That’s what the Laissez-Faire Method would look like. With all due respect to Murray Rothbard (and Ron Paul), I don’t want to go down that path; and I won’t go without kicking and screaming all the way.

The sooner it is understood that the Laissez-Faire Method is not an option, the sooner the quest for a workable method can begin.

Here are the facts.

  1. Our economic system is not Capitalism.
  2. We are not going to employ the Laissez-Faire Method to go back to Capitalism because that would cause our civilization to collapse.
  3. Our economy is on government life support. Without trillion dollar budget deficits, it would collapse into depression.
  4. Even the US government can’t run trillion dollar budget deficits forever. Within 10 years the government will be broke.
  5. If the government changes the way it spends money, if it invests aggressively in transformative 21st Century technologies (a Manhattan Project for nanotechnology and/or an Apollo-like program to develop solar energy) rather than on consumption, we could restructure the US economy by developing new industries, and, thereby, avoid collapse.
  6. That will probably not happen; therefore a dire economic collapse with disastrous geopolitical consequences may be unavoidable.

What, then, can individuals do to protect themselves financially should this prognosis prove correct?

In the short run, follow the Fed. Our economy is like a large rubber raft that has been inflated with credit instead of air. All the asset classes – stocks, bonds and commodities – are floating on the raft. Unfortunately, the raft is defective. Its natural tendency is to sink because the credit, which can’t be repaid, is leaking out numerous holes on all sides of the raft as it is destroyed. Policy makers have only one response: To pump in more credit to replace the credit that is leaking out. That is what they have been doing with QE 1, QE 2 (and LTRO in Europe). And that is what they will continue to do with QE 3 and QE 4 in the not too distant future. When they pump in more credit, the raft inflates and all the asset classes move up together. When they stop pumping in more credit (that is, when no quantitative easing is taking place), the raft and the assets floating on the raft begin to sink. Therefore, asset prices are likely to rise during quantitative easing and to fall when quantitative easing ends. Follow the Fed. This approach will not work forever, but it is likely to continue working in the short run.

Over the long run, if the prognosis above is correct, there will be no place to hide.

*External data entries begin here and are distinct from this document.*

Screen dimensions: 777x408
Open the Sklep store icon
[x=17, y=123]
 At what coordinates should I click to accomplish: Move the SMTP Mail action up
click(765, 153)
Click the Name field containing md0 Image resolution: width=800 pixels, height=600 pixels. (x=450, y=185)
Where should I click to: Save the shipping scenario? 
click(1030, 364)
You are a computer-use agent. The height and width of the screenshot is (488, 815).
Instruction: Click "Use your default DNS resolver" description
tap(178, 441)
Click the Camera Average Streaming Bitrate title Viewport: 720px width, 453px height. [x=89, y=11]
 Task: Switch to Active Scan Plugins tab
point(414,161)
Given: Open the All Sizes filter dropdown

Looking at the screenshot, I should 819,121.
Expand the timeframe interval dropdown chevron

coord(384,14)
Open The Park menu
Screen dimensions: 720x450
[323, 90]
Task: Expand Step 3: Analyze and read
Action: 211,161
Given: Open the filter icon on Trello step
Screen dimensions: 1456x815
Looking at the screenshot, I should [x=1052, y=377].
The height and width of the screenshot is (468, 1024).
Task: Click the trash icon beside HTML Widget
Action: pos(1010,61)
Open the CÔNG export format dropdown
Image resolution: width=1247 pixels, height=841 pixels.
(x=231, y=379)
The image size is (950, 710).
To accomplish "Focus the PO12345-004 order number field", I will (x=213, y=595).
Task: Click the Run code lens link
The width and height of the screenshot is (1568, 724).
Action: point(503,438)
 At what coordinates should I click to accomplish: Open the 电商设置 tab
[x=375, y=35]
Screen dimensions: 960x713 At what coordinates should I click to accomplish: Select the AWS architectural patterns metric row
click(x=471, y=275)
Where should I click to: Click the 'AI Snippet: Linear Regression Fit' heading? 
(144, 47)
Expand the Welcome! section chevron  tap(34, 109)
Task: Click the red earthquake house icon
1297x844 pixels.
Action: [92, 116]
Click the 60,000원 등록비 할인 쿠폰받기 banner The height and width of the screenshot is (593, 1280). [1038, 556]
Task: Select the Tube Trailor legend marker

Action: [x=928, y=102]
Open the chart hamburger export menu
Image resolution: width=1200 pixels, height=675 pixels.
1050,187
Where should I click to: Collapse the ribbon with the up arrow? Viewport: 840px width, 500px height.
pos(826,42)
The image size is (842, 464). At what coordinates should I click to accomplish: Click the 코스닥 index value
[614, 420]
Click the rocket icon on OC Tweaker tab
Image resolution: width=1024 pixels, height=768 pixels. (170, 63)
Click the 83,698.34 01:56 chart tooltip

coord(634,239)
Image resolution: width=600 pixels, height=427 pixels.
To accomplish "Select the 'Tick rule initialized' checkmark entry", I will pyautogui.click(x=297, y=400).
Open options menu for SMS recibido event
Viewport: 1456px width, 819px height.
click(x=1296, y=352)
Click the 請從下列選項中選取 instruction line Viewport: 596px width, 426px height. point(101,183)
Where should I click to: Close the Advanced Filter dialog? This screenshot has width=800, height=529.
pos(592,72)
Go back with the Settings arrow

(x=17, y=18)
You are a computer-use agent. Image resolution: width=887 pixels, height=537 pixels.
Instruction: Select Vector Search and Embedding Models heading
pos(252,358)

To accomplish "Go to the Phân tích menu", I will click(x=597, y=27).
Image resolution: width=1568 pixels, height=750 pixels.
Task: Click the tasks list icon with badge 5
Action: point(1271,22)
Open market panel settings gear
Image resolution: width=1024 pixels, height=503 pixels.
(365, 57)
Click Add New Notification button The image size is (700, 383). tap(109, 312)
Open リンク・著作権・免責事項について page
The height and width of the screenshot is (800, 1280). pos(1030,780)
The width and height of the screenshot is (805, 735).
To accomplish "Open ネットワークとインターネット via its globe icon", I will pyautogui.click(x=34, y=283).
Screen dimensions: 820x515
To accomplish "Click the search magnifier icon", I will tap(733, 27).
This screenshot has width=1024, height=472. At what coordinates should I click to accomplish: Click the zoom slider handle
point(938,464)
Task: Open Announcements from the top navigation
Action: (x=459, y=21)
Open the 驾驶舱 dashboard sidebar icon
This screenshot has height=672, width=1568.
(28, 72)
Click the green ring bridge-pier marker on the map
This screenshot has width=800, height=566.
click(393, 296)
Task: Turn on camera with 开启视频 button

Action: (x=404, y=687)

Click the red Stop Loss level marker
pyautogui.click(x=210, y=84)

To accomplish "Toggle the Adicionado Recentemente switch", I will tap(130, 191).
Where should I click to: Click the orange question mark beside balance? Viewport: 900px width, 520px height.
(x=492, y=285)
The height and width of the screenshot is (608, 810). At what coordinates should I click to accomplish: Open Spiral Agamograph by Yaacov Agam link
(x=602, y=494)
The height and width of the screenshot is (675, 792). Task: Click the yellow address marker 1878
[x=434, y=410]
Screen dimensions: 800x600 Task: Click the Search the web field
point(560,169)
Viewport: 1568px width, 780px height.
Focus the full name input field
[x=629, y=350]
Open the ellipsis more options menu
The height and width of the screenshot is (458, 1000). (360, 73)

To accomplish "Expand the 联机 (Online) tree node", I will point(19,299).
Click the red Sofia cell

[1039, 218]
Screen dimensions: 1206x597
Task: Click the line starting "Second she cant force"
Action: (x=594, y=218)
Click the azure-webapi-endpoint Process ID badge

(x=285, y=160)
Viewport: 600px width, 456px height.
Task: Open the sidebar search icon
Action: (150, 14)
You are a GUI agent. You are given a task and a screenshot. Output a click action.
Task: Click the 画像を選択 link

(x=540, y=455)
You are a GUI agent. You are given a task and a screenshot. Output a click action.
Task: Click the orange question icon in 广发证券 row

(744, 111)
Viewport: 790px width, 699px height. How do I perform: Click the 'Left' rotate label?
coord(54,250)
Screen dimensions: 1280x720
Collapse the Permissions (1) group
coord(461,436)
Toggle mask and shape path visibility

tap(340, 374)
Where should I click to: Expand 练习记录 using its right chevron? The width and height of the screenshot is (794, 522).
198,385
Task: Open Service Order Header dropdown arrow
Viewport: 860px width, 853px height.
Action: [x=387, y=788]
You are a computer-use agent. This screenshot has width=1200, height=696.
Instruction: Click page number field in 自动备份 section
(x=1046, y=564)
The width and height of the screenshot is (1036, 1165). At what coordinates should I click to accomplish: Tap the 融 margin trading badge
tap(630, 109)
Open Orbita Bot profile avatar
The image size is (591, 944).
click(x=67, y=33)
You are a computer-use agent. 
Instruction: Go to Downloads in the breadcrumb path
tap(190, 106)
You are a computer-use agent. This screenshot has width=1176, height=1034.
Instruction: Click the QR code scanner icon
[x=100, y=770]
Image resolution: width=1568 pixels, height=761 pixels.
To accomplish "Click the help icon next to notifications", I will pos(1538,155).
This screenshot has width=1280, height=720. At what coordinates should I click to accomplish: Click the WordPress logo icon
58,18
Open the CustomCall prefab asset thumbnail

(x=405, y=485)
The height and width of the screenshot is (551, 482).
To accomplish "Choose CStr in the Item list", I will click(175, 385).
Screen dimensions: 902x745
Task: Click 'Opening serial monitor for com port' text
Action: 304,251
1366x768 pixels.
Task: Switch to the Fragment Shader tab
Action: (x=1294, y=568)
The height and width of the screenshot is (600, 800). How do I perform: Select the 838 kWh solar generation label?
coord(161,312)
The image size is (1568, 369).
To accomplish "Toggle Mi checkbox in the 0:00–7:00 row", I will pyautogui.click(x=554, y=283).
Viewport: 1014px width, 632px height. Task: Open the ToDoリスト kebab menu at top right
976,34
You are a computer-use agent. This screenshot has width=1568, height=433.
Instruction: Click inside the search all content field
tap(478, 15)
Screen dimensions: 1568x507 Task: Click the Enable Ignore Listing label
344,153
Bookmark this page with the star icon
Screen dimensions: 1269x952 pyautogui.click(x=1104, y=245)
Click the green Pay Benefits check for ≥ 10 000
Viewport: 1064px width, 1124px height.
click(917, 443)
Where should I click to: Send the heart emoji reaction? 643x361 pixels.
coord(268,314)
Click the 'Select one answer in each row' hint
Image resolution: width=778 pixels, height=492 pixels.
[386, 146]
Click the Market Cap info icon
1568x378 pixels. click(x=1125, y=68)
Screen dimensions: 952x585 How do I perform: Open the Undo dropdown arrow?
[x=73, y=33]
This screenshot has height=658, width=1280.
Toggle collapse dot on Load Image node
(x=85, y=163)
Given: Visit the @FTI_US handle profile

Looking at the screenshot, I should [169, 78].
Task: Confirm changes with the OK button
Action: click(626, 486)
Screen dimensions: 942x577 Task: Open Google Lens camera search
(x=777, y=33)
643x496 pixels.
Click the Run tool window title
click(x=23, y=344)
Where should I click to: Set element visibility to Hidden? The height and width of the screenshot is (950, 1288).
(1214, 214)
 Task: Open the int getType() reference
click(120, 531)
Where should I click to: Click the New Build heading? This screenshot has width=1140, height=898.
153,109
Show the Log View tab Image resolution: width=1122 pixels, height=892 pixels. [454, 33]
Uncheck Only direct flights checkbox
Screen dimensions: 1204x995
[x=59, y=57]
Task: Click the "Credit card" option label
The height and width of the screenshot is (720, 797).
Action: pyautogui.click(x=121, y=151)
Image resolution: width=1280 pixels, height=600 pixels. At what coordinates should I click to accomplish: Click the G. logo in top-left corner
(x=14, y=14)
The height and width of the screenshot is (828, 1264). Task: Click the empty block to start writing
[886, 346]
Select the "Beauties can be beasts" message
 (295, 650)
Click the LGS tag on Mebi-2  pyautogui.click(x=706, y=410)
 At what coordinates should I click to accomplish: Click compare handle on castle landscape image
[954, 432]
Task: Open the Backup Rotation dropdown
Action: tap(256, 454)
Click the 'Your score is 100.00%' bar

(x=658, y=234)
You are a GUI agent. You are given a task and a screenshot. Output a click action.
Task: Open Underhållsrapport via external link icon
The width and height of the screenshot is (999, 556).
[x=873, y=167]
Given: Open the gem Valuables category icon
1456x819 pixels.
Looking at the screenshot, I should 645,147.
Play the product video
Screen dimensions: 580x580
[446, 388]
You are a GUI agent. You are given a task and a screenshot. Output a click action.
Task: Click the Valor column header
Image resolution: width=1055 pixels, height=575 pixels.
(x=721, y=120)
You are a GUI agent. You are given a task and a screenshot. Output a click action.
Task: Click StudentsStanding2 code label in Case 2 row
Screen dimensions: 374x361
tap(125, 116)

A tremendous amount of wealth will be destroyed. Depending on which government policy is carried out, it could be destroyed by very high rates of inflation or, should the Laissez-Faire Method be employed, it would be destroyed by extreme deflation. Were it necessary (for whatever reason) to lock in a portfolio for the long run, the best chance of preserving some wealth would be through constructing a broadly diversified portfolio, including 1) blue chip stocks with good dividend yields, 2) government and corporate bonds, 3) gold, 4) residential rental property and 5) fixed interest rate debt (used to finance the rental property). Then, in case of high rates of inflation, your bonds would suffer and your stocks would not do well, but your gold would appreciate. Moreover, the rents on your property would rise, while the fixed interest rate debt would effectively evaporate in the inflation. On the other hand, should there be deflation, the gold would lose value, and the stocks would be weak, but the bonds would do well. The rents may decline, but so would the price of everything else, so you would be hedged.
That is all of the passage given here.